Task directions: Count the lines in the data below that contain the string "height", treating uppercase and lowercase letters as distinct, and reply with only that number.

Task data:
+++

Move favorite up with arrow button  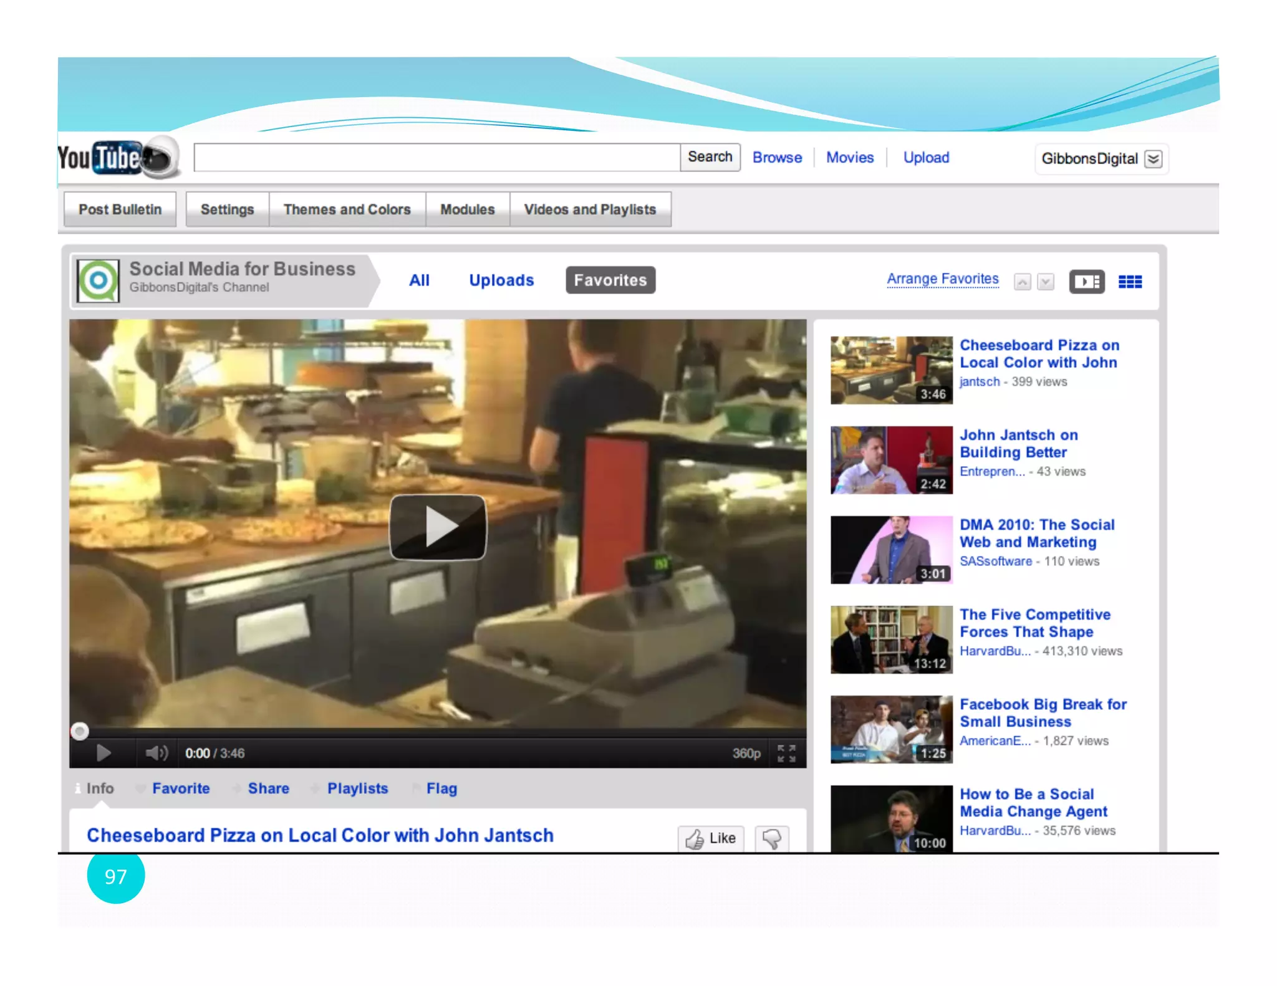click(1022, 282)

+++

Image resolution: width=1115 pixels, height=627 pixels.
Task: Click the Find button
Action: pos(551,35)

+++

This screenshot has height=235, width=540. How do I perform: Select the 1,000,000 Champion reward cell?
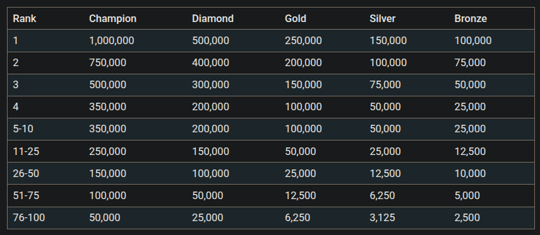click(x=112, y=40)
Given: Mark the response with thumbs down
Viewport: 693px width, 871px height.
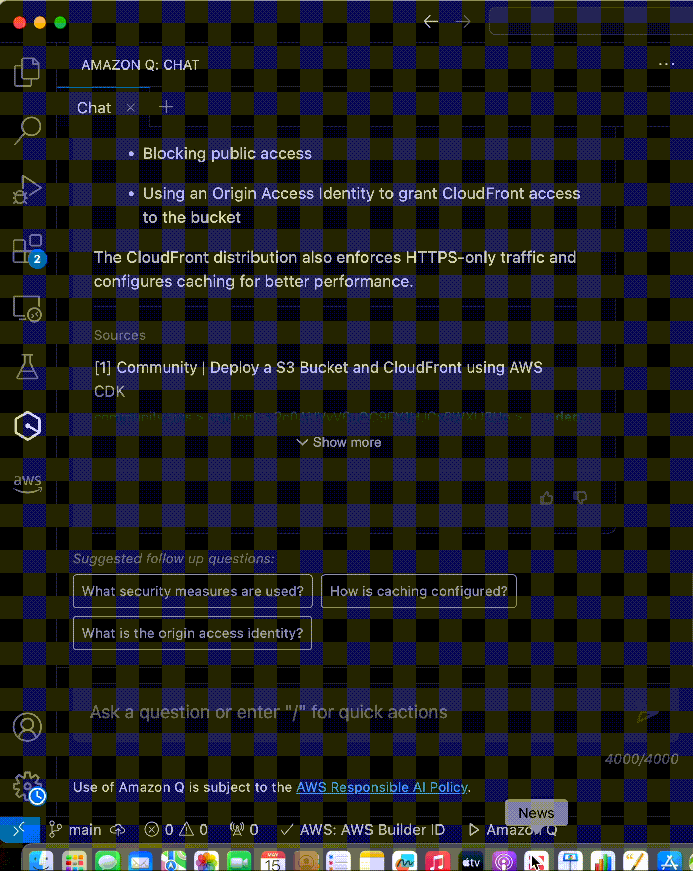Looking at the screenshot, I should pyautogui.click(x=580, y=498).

+++

Task solution: 3